Elmore Nickelberry was one of those men who did just that. Nickelberry died just before the new year at age 92, having lived a full life — and living long enough to see at least some of the change that he and the 1968 Sanitation Workers fought for.

Note my choice of words above: “Garbage Men.” Nowadays, it’s more polite and sophisticated — more DIGNIFIED — to use the term “Sanitation Worker.” But in that time, white garbage men got little respect and black garbage men got ZERO.

In an interview with NPR’s “StoryCorp,” Nickelberry and fellow worker Taylor Rogers described the life they and their fellow garbage men lived — working long hours in the blazing sun or the freezing rain. It was common for those workers to hoist leaky garbage cans on their heads or shoulders — with smelly slime dripping onto and into their clothes.

Sometimes, before they could go into their homes after a hard day’s work, they had to step out of their shoes — so they wouldn’t track maggots into the house.

“It was rough. We’ve seen some terrible things,” Nickelberry told StoryCorp. “Sometimes you cry. Sometimes you get mad. You get up in the morning and say, ‘I ain’t going to work.’ And then, I see my kids. And I look at ’em. And I had to go to work . . . because that’s the only way I could feed my family.”

How little respect did they get? Four years before the accident that eventually launched the strike, another accident killed two garbage men. Workers complained and tried to organize then, but without the support of Memphis clergy, the movement went nowhere.

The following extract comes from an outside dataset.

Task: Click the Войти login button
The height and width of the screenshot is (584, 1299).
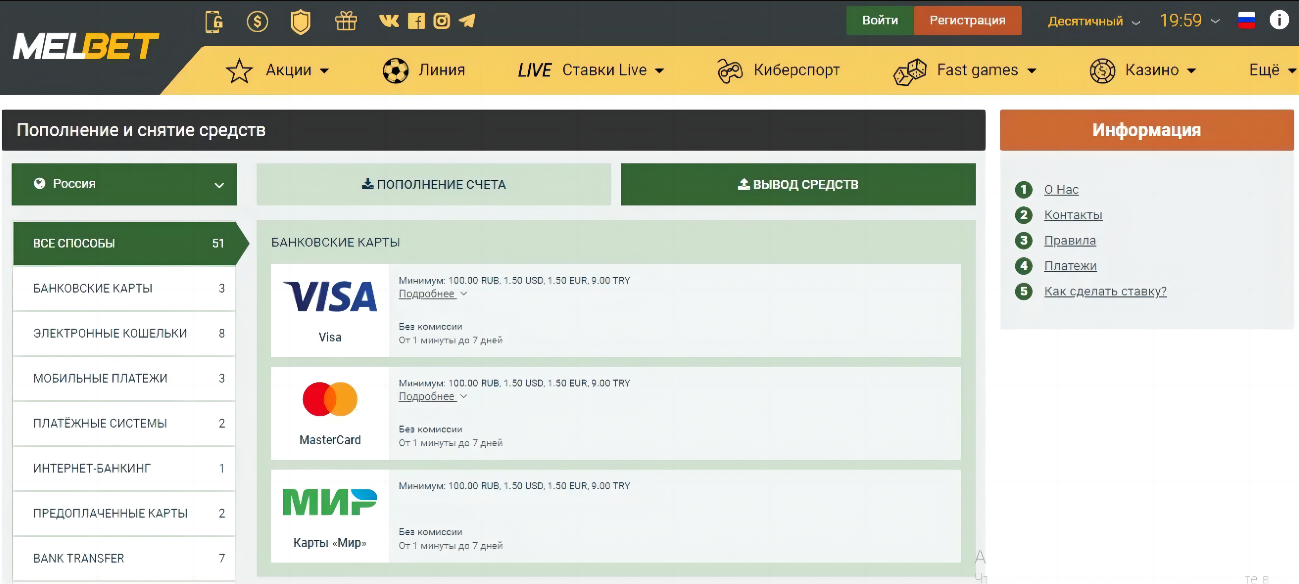Action: click(x=879, y=21)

Think about how sick segregation is when YOU GOTTA RIDE IN THE BACK OF A GARBAGE TRUCK — A GARBAGE TRUCK! — because you’re black. A few years ago, I touched on this for a video series we did called “History Hidden in Plain Sight.”

As we commemorate his death, take a few minutes to soak in some of Mr. Nickelberry’s lived experiences, the HISTORY he helped create. We’ve posted a few clips to get you started:

Certainly, we’re not done fighting for justice and equality in America. “Black Lives Matter” is the new sign black folks are wearing on their chests to declare their humanity to the world. But think about Mr. Nickelberry and the other garbage men the next time you’re dragging your can out to the curb.

And if you happen to see some guys hanging off the back of a garbage truck, take a minute to acknowledge their humanity — and to thank them.